March 22, Friday of the Second Week of CSW 63

It is afternoon on Friday of the 2nd week of CSW 63 and we are poised waiting to see when will we have agreed conclusion.

Some different perspectives on the two weeks from Global Sisters Report. One article is by Samantha Wirth a public policy fellow with Good Shepherd Services, New York City. Here is another viewpoint from many Sisters Congregations at the United Nations. Unlearning Eurocentrism at the UN women’s Commission by Adele McKiernan a Loretto Volunteer.

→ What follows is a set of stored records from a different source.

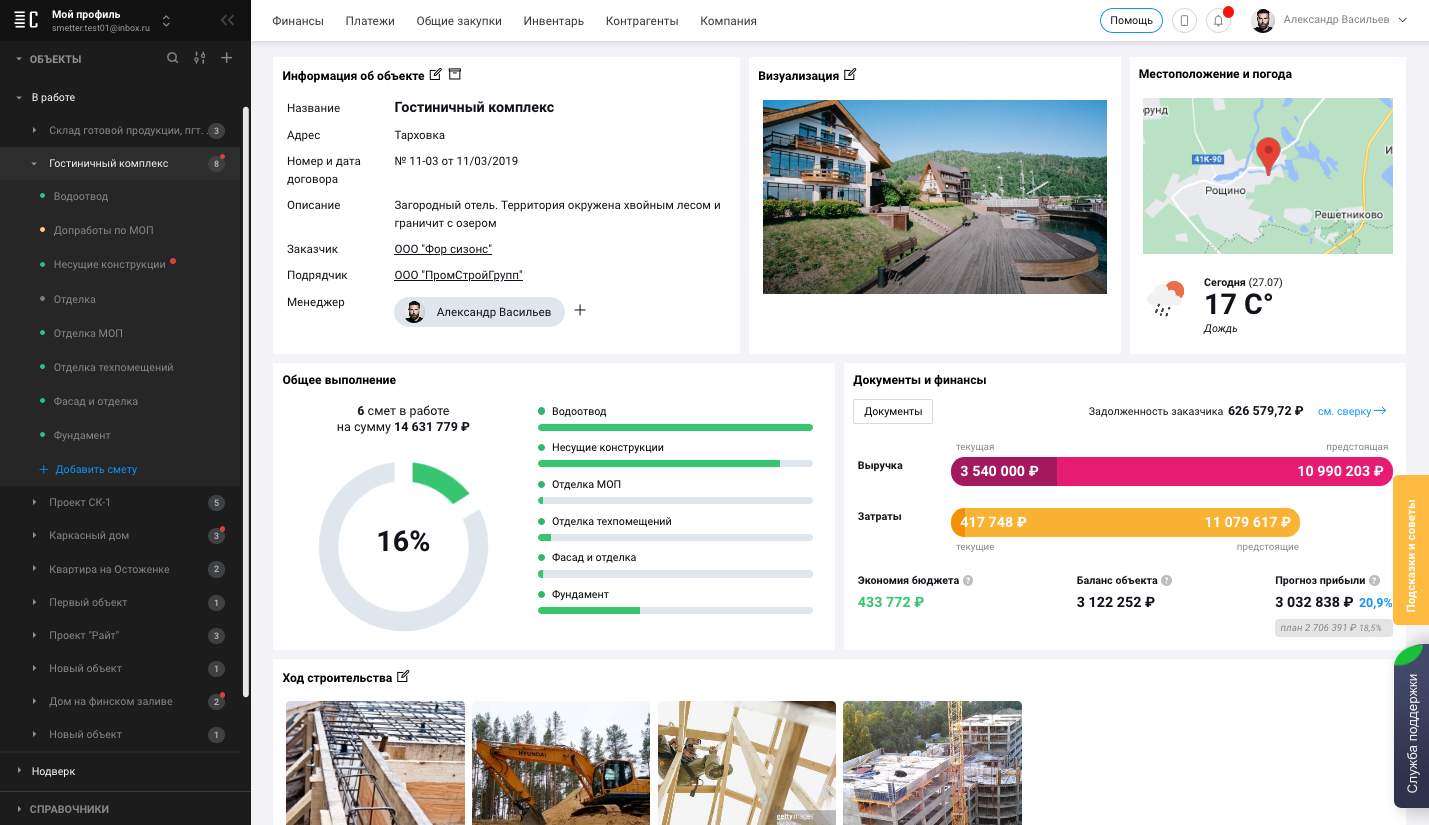Open the filter settings icon in sidebar
The width and height of the screenshot is (1429, 825).
click(x=200, y=58)
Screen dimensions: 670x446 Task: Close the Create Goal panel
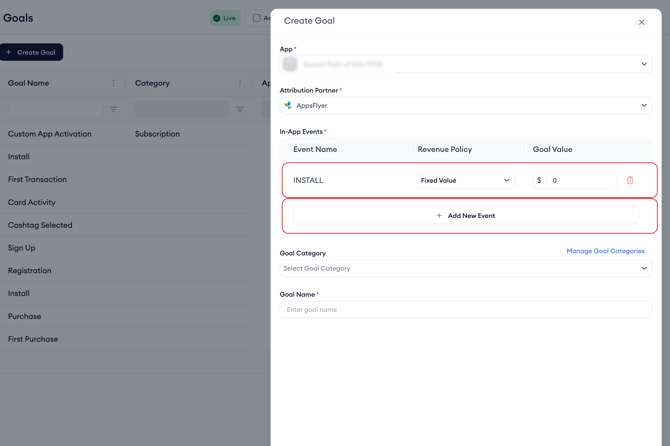641,22
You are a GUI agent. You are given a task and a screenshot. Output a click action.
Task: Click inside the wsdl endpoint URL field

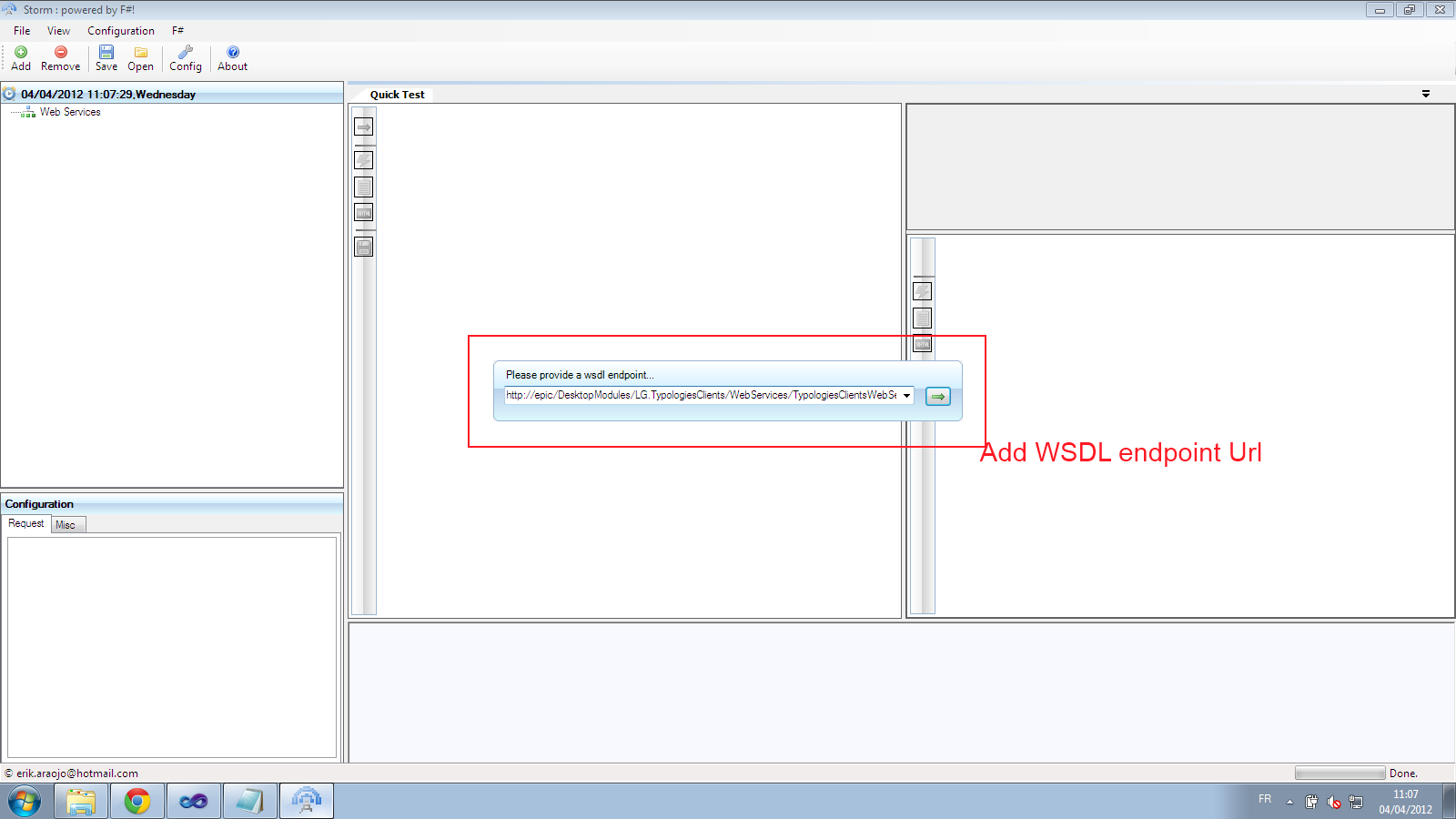(702, 395)
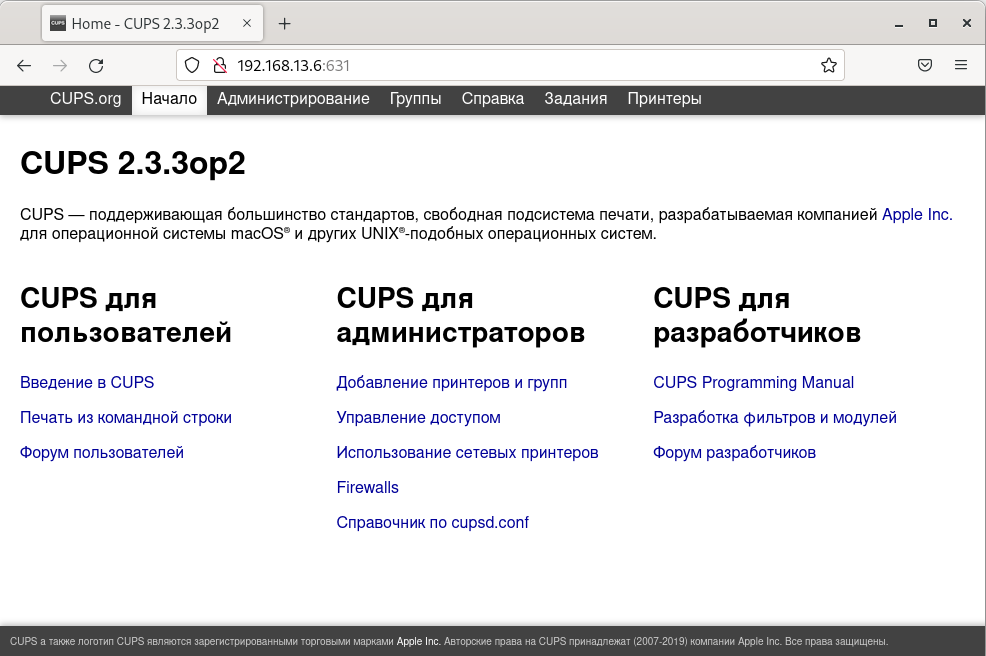Click the browser back navigation arrow

pyautogui.click(x=23, y=65)
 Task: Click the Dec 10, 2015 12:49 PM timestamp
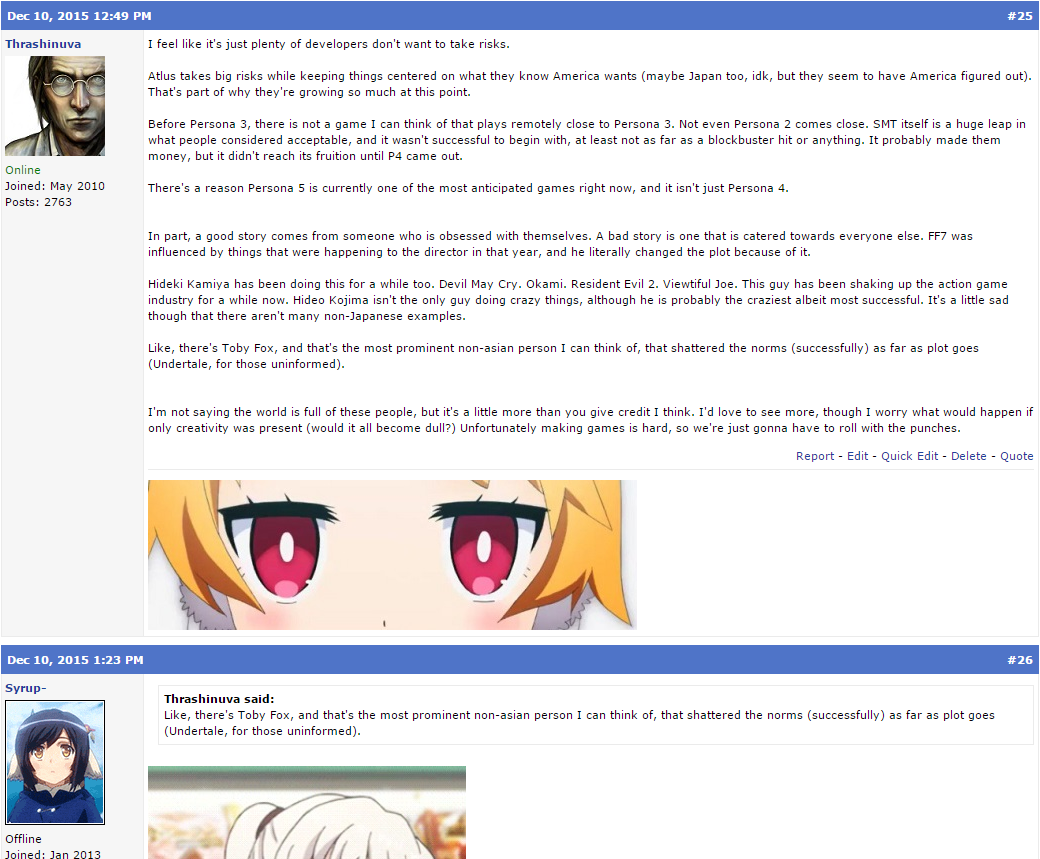(x=79, y=16)
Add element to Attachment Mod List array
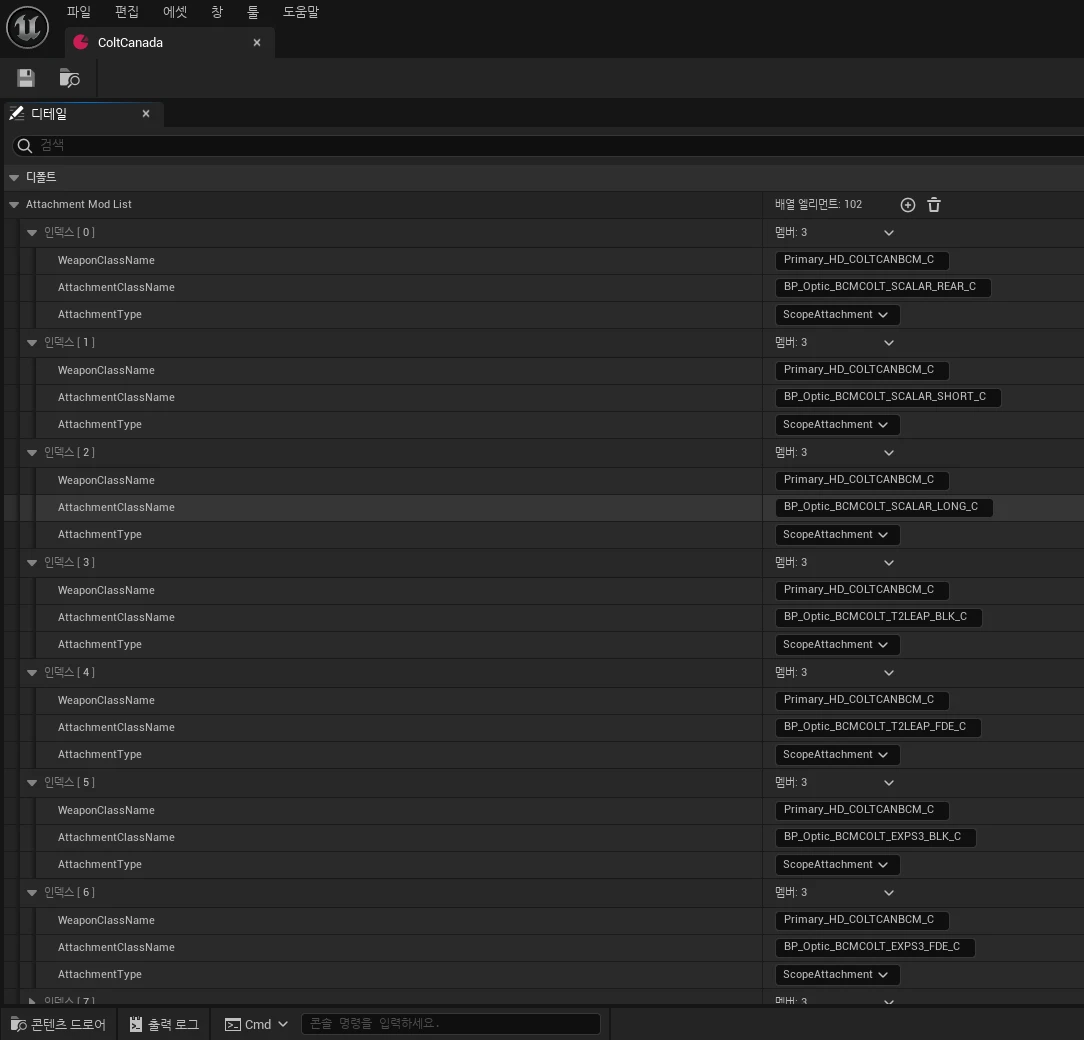 pyautogui.click(x=908, y=205)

Conference Room 4 – Commission on the Status of Women: Informals (Closed) – meaning negotiations are taking place and NGOs cannot enter

The day was spend mostly at the UN from 2.30 p.m. until 11.00 p.m waiting, watching, wondering, getting updates, chatting with friends, approaching delegates as they entered and left Conference Room 4. What is the situation of the negotiations now? How many paragraphs agreed? What are the sticky areas? Will there be an outcome document? It’s hopeful! Maybe at 5.00, no not 5.00 maybe in another hour or hour and a half! Then there is movement a rush towards the door – it is approximately 6.40 p.m. Yes we have Agreed Conclusion. A sigh of relief and excitement. We NGO’s file our way in and up to the balcony to await the opening of the 14th Session of the Commission on the Status of Women. There is a delay – the agreed document has to be printed and distributed before the this session starts. Groups are moving around. It is approaching 7.45 when the session starts. The session is webcast Do look at it and you will have a global view of the current situation of gender equality and the empowerment of women and girls. The session opens – with accounts of cyber bullying and telephone bullying of the facilitator of the Agreed Conclusions Ms. Koki Muli Grignon (Deputy Permanent Representative, Kenya), Vice-Chair (African States Group). Ambassador felt scared! These tactics are an attack on the multilateral system which strives to accommodate different opinions and celebrate diversity.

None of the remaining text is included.